§ Information provided:
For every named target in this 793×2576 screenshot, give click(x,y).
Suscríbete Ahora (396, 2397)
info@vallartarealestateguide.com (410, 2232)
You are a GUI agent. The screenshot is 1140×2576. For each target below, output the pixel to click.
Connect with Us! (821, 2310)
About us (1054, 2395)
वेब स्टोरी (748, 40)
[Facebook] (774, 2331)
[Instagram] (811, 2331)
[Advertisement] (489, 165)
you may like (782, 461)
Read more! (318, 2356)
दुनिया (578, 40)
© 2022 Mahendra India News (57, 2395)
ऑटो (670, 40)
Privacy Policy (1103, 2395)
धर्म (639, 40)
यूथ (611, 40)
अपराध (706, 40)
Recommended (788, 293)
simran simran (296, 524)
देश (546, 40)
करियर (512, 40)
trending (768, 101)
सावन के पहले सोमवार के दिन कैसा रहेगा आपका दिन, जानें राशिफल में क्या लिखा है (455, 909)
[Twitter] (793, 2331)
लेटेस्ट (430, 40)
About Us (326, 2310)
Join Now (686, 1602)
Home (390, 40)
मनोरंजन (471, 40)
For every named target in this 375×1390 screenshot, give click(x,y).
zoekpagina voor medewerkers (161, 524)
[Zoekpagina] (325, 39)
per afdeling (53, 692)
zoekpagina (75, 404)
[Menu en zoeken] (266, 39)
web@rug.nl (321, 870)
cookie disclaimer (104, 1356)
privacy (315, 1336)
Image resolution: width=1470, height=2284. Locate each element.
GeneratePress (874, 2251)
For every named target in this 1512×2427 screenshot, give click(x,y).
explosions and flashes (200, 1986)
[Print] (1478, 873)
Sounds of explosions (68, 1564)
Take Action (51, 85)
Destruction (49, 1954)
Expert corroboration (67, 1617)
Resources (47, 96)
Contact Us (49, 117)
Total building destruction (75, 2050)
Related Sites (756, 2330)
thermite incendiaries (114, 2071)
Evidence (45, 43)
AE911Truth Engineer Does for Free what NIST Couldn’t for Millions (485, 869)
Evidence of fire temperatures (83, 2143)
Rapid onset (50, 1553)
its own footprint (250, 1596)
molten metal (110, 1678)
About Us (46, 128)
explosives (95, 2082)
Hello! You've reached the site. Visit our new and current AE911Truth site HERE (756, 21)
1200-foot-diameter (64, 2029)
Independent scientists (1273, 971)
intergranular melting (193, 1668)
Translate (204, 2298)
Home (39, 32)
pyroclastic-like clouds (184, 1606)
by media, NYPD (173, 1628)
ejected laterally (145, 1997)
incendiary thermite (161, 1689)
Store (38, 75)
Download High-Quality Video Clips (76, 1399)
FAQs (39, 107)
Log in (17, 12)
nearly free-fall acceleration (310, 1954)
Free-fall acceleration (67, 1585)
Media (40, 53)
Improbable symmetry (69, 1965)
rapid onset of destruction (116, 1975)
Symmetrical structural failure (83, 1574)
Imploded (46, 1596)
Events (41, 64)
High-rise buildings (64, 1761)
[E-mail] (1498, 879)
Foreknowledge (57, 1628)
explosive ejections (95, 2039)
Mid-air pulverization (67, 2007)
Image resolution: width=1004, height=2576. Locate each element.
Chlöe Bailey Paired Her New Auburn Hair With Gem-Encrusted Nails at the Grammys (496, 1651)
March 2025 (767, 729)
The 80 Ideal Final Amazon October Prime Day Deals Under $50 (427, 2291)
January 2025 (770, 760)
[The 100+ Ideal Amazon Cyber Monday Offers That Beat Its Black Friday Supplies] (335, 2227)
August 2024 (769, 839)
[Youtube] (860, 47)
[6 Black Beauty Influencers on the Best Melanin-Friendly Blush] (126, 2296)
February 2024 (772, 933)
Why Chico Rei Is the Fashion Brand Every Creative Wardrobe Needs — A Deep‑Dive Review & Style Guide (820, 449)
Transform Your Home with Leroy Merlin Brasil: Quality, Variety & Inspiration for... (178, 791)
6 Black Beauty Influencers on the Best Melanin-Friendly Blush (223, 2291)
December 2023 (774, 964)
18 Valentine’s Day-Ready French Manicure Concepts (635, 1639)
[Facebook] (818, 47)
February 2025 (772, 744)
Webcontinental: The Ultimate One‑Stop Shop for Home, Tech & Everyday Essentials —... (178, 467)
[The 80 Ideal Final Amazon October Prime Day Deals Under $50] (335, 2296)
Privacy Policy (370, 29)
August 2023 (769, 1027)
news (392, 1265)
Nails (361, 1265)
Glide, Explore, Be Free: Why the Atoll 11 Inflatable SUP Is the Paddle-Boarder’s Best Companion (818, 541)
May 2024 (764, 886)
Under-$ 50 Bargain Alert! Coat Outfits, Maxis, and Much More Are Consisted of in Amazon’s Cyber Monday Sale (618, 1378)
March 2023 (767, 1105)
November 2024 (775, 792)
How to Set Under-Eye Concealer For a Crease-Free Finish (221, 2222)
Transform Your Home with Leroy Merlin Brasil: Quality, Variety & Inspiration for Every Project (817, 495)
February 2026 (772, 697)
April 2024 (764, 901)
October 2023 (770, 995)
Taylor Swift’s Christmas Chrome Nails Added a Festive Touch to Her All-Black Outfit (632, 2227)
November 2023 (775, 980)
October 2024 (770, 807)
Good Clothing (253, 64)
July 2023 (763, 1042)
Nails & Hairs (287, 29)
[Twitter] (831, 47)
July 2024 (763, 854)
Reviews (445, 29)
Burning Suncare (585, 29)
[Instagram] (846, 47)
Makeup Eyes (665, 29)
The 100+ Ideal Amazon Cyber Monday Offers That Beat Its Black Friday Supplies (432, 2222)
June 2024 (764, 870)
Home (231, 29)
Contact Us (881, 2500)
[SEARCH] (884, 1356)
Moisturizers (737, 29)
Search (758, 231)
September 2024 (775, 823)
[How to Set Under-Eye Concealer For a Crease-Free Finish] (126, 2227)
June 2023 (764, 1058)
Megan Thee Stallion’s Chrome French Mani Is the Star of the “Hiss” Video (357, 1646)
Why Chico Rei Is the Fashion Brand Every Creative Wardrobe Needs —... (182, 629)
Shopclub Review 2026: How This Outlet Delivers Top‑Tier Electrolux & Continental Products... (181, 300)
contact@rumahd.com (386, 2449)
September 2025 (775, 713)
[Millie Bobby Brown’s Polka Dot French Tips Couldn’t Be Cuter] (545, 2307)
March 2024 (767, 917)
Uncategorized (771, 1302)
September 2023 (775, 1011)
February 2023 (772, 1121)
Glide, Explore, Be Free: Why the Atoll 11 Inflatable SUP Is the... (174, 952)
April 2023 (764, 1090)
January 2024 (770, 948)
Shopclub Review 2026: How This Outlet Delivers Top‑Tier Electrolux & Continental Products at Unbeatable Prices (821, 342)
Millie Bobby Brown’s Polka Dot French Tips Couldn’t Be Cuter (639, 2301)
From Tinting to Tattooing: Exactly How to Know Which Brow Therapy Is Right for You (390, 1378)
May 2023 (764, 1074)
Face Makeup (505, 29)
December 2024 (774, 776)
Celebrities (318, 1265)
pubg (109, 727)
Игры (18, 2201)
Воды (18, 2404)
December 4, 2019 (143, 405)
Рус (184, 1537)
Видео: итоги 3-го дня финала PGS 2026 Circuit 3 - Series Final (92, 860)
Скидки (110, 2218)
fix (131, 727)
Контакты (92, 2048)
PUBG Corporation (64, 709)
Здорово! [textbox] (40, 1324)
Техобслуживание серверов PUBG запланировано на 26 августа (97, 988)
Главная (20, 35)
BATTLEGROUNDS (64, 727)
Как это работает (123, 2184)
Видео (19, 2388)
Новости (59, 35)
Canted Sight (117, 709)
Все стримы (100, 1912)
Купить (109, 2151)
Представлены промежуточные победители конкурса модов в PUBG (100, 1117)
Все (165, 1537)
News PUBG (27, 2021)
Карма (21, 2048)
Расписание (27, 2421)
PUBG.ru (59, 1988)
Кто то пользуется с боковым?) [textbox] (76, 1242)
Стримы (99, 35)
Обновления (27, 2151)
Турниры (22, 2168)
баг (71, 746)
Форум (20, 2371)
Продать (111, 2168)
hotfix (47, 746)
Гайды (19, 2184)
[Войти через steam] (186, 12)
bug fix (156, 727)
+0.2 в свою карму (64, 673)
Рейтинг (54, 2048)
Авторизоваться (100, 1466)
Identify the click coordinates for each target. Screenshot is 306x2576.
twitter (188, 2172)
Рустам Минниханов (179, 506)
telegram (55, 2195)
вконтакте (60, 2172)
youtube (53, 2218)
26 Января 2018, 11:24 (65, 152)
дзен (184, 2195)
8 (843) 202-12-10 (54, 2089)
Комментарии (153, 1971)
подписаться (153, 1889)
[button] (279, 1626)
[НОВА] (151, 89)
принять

§ Work instructions:
Look above for the line holding "Evidence (45, 43)", then set down exactly that line and every line after it up to and including the line holding "incendiary thermite (161, 1689)", with nothing else.

§ Your response:
Evidence (45, 43)
AE911Truth Engineer Does for Free what NIST Couldn’t for Millions (485, 869)
Evidence of fire temperatures (83, 2143)
Rapid onset (50, 1553)
its own footprint (250, 1596)
molten metal (110, 1678)
About Us (46, 128)
explosives (95, 2082)
Hello! You've reached the site. Visit our new and current AE911Truth site HERE (756, 21)
1200-foot-diameter (64, 2029)
Independent scientists (1273, 971)
intergranular melting (193, 1668)
Translate (204, 2298)
Home (39, 32)
pyroclastic-like clouds (184, 1606)
by media, NYPD (173, 1628)
ejected laterally (145, 1997)
incendiary thermite (161, 1689)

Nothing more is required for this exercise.